I think most bloggers either spend a lot of mental energy coming up with a unique and figurative name for their blog to capture the essence of what they want to accomplish, or else they give the effort a name that is descriptive, stodgy, and commonplace. I wrung my hands for a while in search of the perfect blog name, and ended up somewhere between capturing an essence and stodgy description. I hope it's obvious that the "fur fort" part refers to Fort Vancouver in the fur trade era, without appropriating the name in a way that might lead anyone to connect this in some formal or official way with the US National Park Service or the  Fort Vancouver National Historic Site . The "fun" part is meant to suggest that I intend this to be informal, informative, and useful for those interested in these matters, without a lot of the ponderous academic jargon and complication that we see in the sort of historical writing that allows serious scholars in one ivory tower to talk to serious scholars in other ivory towers, but which leaves out or turns off a lot of the general public. The "facts" part, however, means that I hope to keep up the standards of accuracy and objectivity that historians strive to achieve when the write about the past.

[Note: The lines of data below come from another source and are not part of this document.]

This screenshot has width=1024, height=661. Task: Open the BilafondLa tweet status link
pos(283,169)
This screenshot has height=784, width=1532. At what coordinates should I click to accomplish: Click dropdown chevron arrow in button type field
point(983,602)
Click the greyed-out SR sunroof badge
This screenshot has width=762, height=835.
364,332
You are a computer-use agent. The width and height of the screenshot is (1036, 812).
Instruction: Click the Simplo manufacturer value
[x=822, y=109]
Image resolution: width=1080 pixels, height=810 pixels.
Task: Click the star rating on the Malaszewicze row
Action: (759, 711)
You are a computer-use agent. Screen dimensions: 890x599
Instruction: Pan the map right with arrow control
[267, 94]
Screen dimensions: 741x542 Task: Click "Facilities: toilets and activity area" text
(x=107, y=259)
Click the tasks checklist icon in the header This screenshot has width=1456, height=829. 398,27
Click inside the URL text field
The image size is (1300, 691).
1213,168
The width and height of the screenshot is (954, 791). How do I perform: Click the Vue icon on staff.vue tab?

It does not mean that I want to stick strictly to listing "facts" in isolation, with no effort to provide some context or to understand what those facts mean in connection to other information and things we care about or want to know more about. Also, as Alex Trebek might appreciate, the name I came up with is alliterative--by using four short words that start with the same sound it's fairly easy to remember, in case anyone wants to go back for more, or share the name with others who might be interested.

Introduction

This blog will focus on historical information related to Fort Vancouver, the Hudson's Bay Company headquarters in the Columbia District (as HBC called the Oregon country), the territory from the ridge of the Rocky Mountains to the Pacific Ocean, and from Russian-held Alaska (southern border at 54 degrees 40 minutes north latitude) to Mexican California (northern border along the 42nd parallel of north latitude). The time focus is from 1824, when HBC moved its Columbia District headquarters to the Vancouver site, to 1846, when the boundary between US territory and British-held territory was fixed at the 49th parallel, and HBC moved its District headquarters to Ft. Victoria, on Vancouver island. But the time span is flexible on both ends, starting with European exploration of the northwest coast of North America in the 1770s and ranging down to about 1860, when the last HBC employees left the site of Fort Vancouver. (Note that Fort Vancouver, now surrounded by the city of Vancouver, Washington, on the Columbia river, is related to the much larger city of Vancouver, British Columbia, Canada only by their shared name. The first settlement at what is now Vancouver, B.C. dates from 1862.)